* MATERIAL PROVIDED
┄┄┄┄┄┄┄┄┄┄┄┄┄┄┄┄┄┄┄┄

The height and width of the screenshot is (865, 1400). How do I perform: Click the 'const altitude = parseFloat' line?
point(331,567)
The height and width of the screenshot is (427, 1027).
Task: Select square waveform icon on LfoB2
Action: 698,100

┄┄┄┄┄┄┄┄┄┄┄┄┄┄┄┄┄┄┄┄

* TASK INSTRUCTIONS
Please give an exact copy of every entry.

* RESPONSE
The height and width of the screenshot is (865, 1400). How do I perform: Click the 'const altitude = parseFloat' line?
point(331,567)
The height and width of the screenshot is (427, 1027).
Task: Select square waveform icon on LfoB2
Action: 698,100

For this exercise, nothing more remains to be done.